Is Zidane destined to take over at PSG?
The Real Madrid legend from Marseille is in demand, however, it could be complicated. Mourinho, Nagelsmann and Luis Enrique are in the mix too.
Paris Saint-Germain is already looking for a new coach for next season. At least in the background.
Current boss Christophe Galtier’s dismissal has not yet happened, but could take place before the end of this season, potentially earlier if the Parisians fail to win their next two games, against Nice on Saturday and against Lille on April 15. That would, at least, postpone his exit until June, the date on which he will cease to be PSG coach, with his corresponding compensation.
Galtier defiant with Zidane, Mourinho, Nagelsmann and Luis Enrique rumours
“This marks our eighth loss in 2023, which is simply unacceptable,” he admitted after the latest disappointment. “Our missed opportunities match after match are costing us dearly. However, despite these setbacks, I refuse to give up. I am determined to fight until the very end,” he added defiantly.
“We need to change our approach and address any potential fatigue after the break. Our next game is a chance for us to react and turn things around.”

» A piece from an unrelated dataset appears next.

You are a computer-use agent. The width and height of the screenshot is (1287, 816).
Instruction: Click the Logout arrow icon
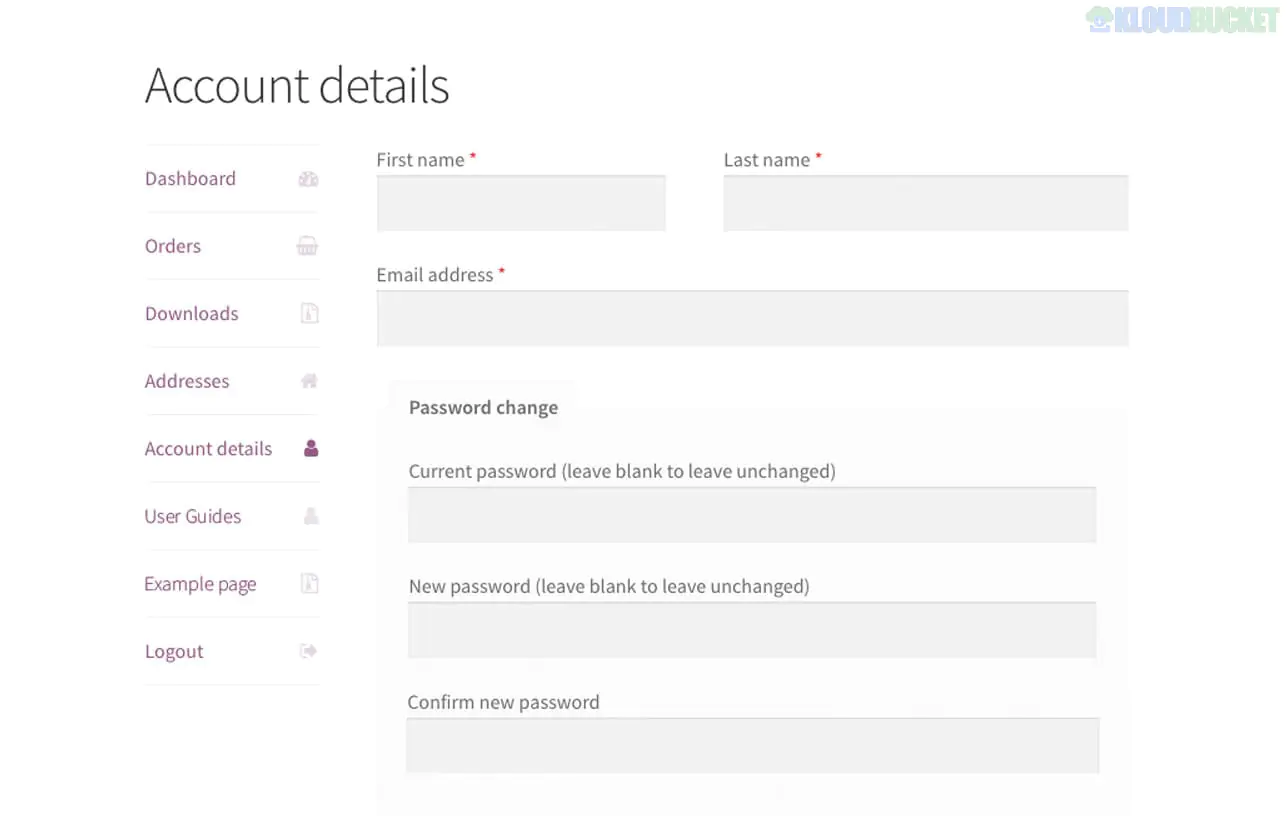pyautogui.click(x=309, y=651)
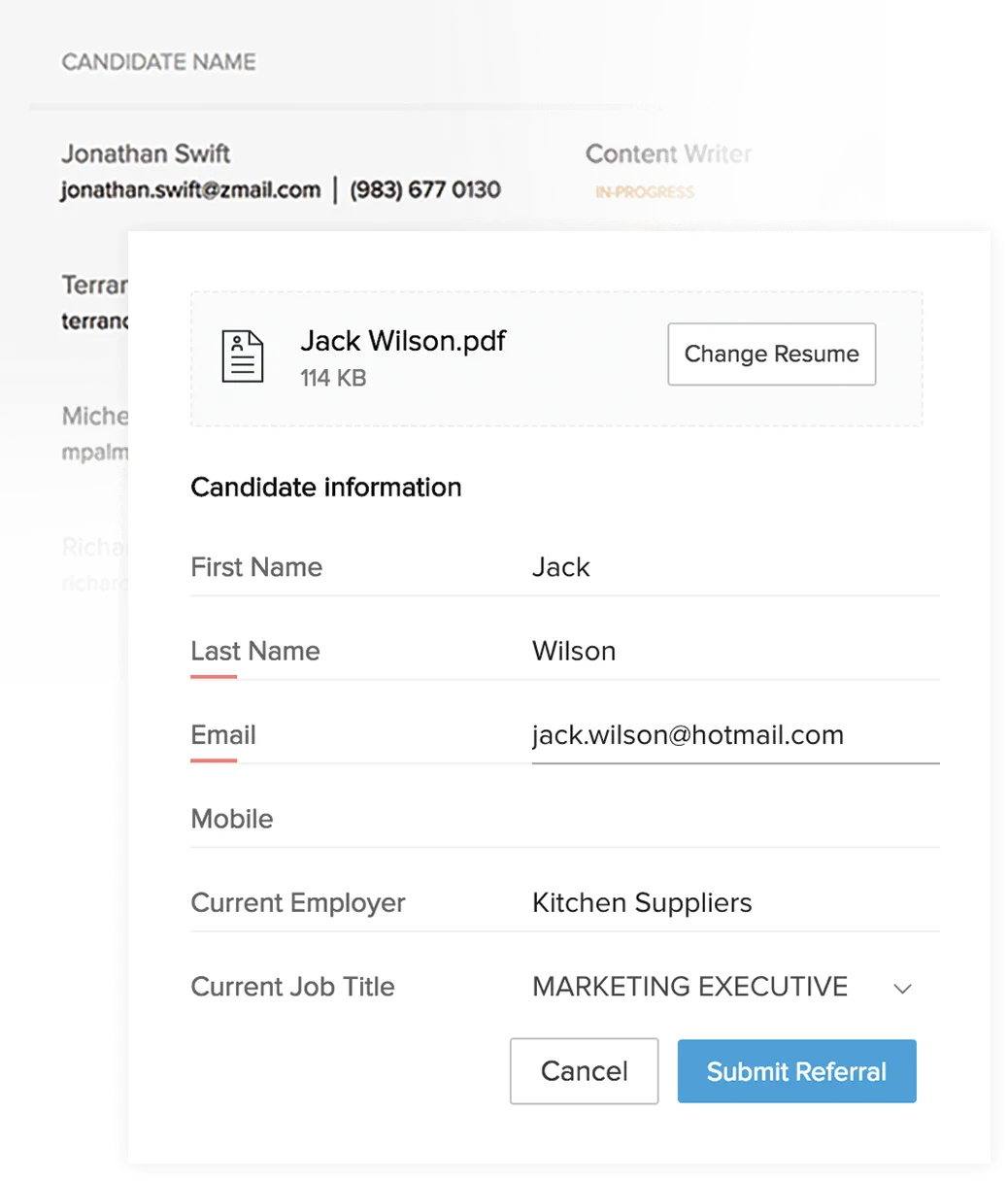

On the horizon, meanwhile, appears the name of Zinedine Zidane. The Marseille man is unanimous among the shareholders and owners in Qatar, who already tried to sign him more than a year ago, but always with a negative response. The former Real Madrid coach, however, is now fully ‘free’, as Didier Deschamps re-signed with the French national team and his dream, which was to manage the World Cup runner-up, was cut short. But Florentino Pérez may also come sniffing.
The dossier, as reported by RMC Sport, is complicated, since Zidane would not be, for the moment, entirely interested in being Galtier’s successor. Other names, such as Mourinho, Nagelsmann or even Luis Enrique, appear as future alternatives, but PSG has not yet entered a period of reflection. The only certainty at this time is that Galtier will not continue to lead the Parisians desperate for the continental crown.